*** Passage for review ***

As Manhattan’s office landlords struggle to get people to return to the workplace, the city’s biggest provider of on-demand, in-person meeting spaces and conference centers has scaled back its footprint.
Convene in recent weeks has closed three of its New York City locations, or about a fifth of its portfolio in the city.
The three meeting spaces — at 780 Third Avenue, 730 Third Avenue and 810 Seventh Avenue — shuttered in mid-October, a spokesperson for Convene confirmed to The Real Deal. That brings the company’s footprint to 11 locations in New York and 30 in total.
The spokesperson said the three centers were some of Convene’s older locations, and that the closings were the result, in part, of the company pruning its portfolio.
Convene laid off or furloughed about 150 employees, or a fifth of its workforce, when it temporarily closed its locations earlier this year. The company spokesperson said some of the furloughs have become permanent layoffs while other employees were brought back.

*** Record excerpts ***

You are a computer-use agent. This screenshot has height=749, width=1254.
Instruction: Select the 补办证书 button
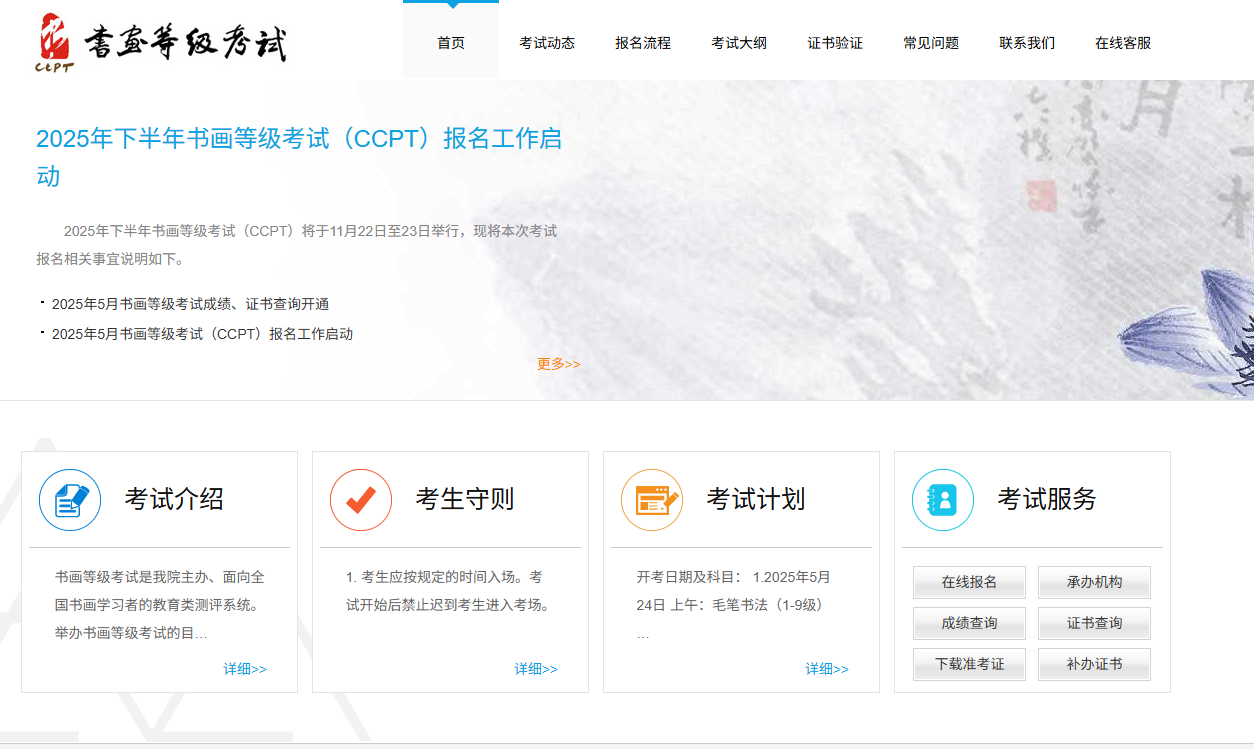pyautogui.click(x=1094, y=664)

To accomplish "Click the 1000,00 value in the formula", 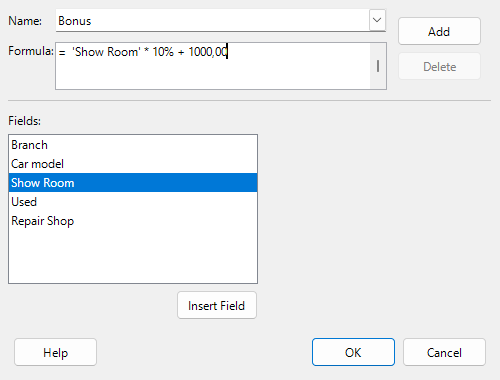I will pyautogui.click(x=208, y=52).
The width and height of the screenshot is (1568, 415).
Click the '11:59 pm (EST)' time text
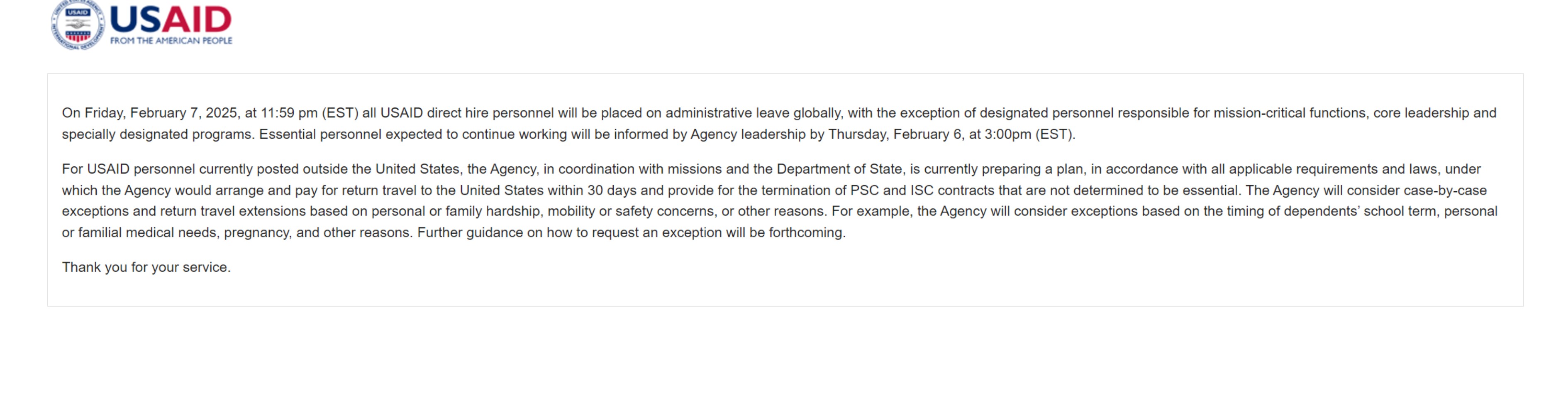[x=309, y=113]
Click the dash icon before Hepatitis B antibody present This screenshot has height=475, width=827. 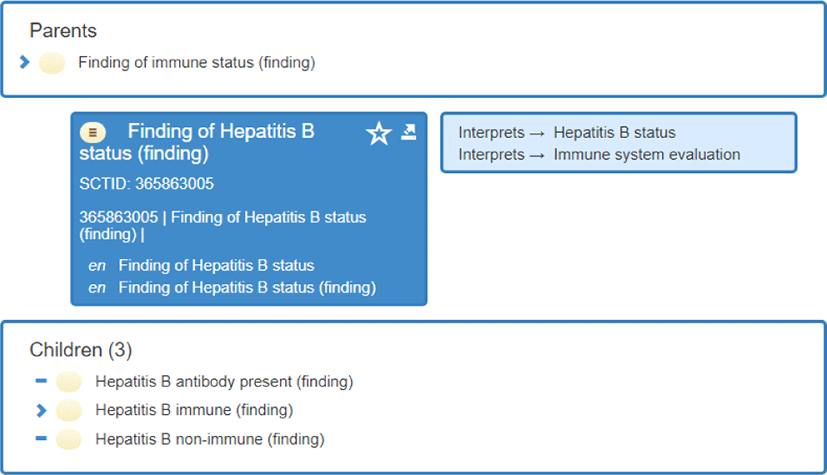point(41,381)
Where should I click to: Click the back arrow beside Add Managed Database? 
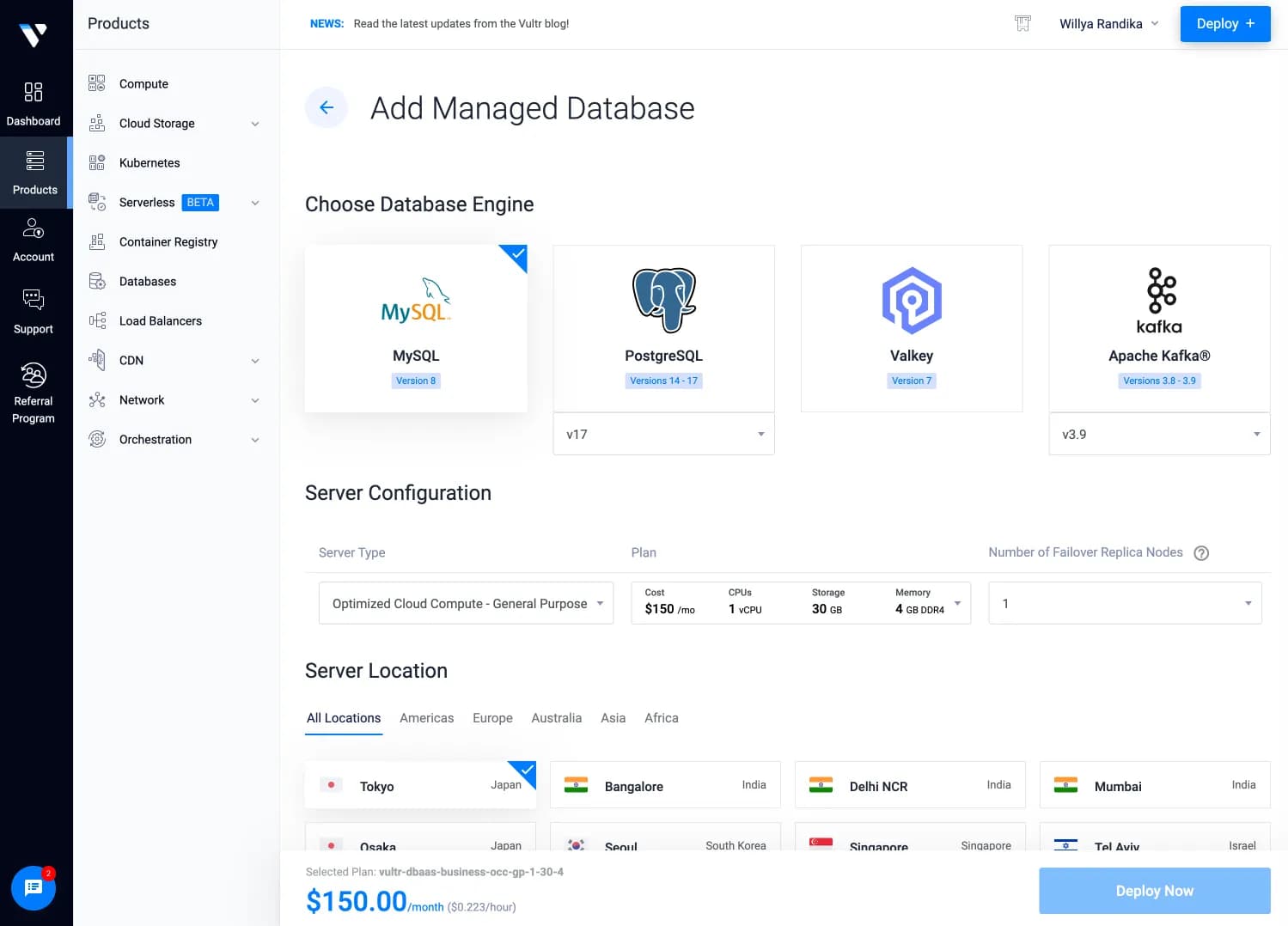pos(327,107)
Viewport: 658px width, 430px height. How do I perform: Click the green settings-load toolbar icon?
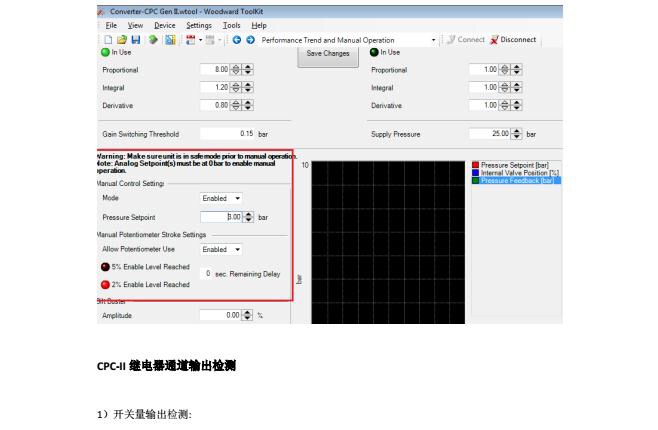click(x=153, y=40)
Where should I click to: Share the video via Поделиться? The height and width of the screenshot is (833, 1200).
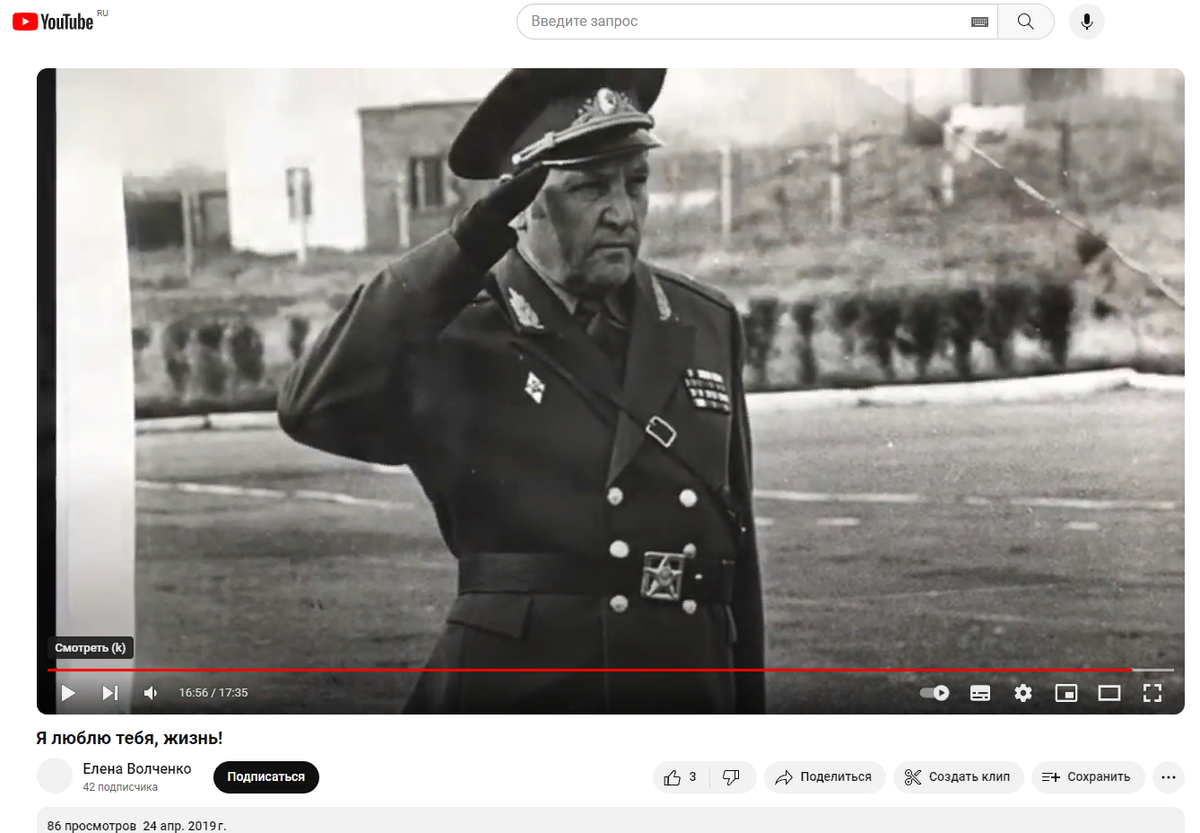click(824, 776)
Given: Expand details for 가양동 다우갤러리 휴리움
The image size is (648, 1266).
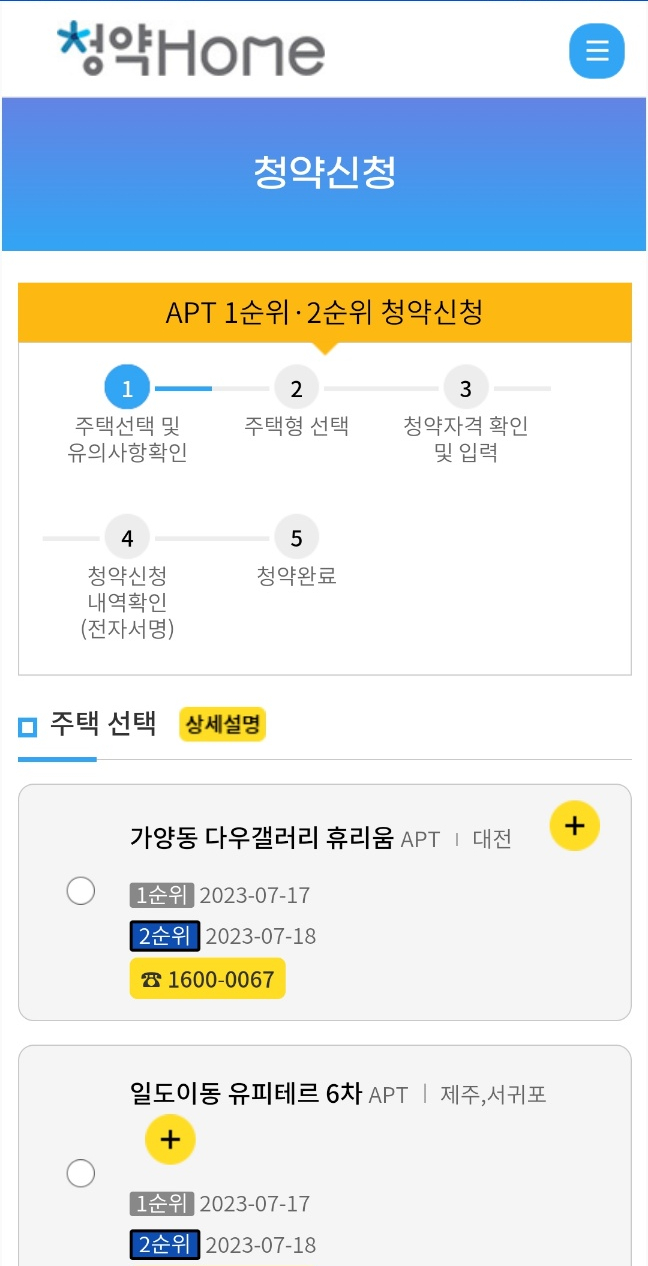Looking at the screenshot, I should pyautogui.click(x=574, y=826).
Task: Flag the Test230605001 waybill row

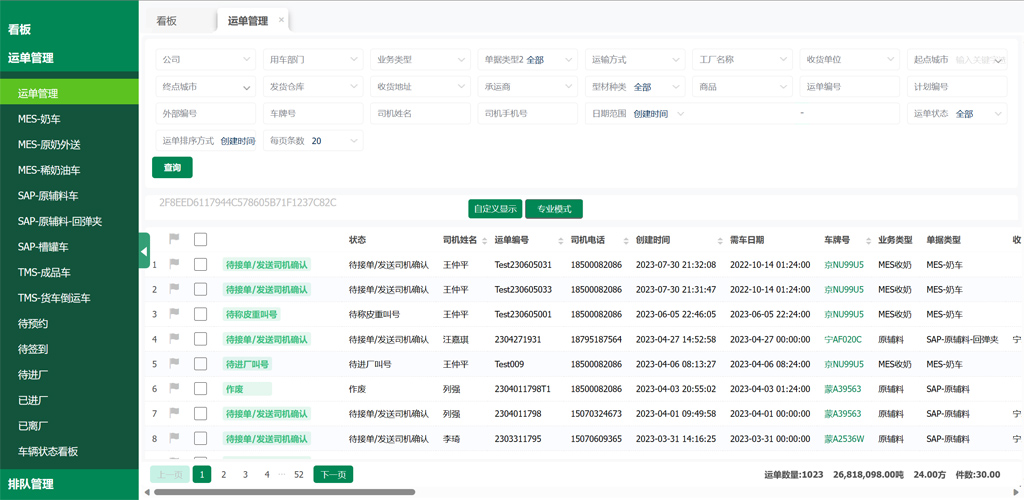Action: pos(174,314)
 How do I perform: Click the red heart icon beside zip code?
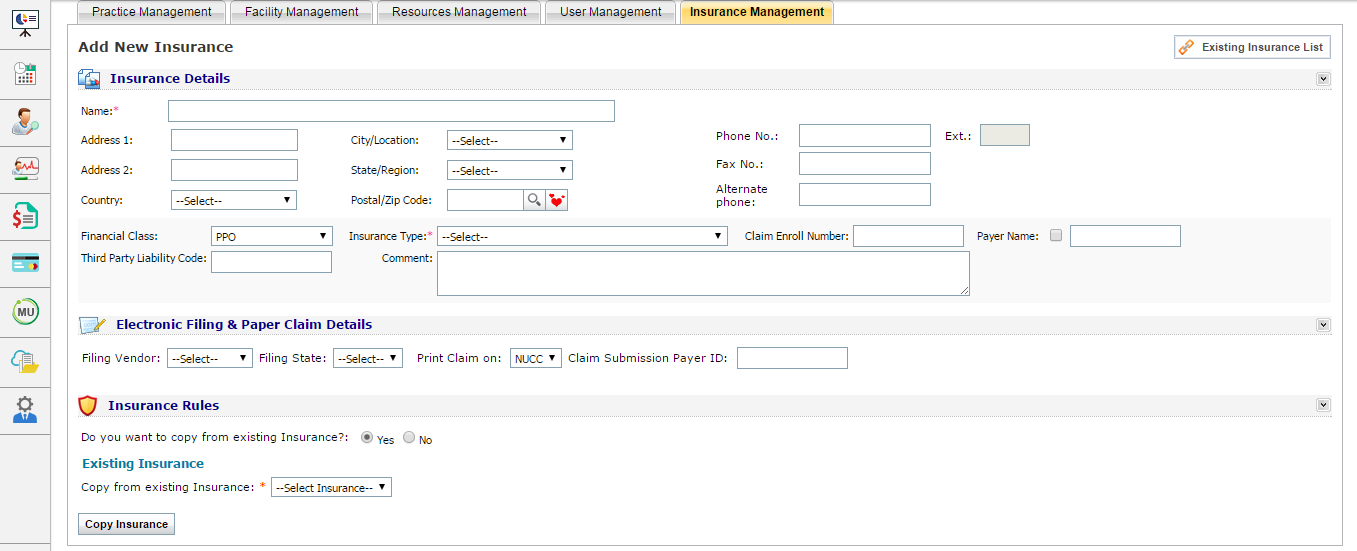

***

Tasks to carry out →
1. According to the passage on Convene's closures, why did the company close its three meeting spaces? Answer in one to three sentences.
2. List the addresses of the Convene locations that closed, as given in the passage on Convene's closures.
This material has no connection to the passage on Convene's closures.

Answers for the exercise →
1. A Convene spokesperson said the three centers were among the company's older locations. The closings resulted in part from the company pruning its portfolio.

2.
780 Third Avenue
730 Third Avenue
810 Seventh Avenue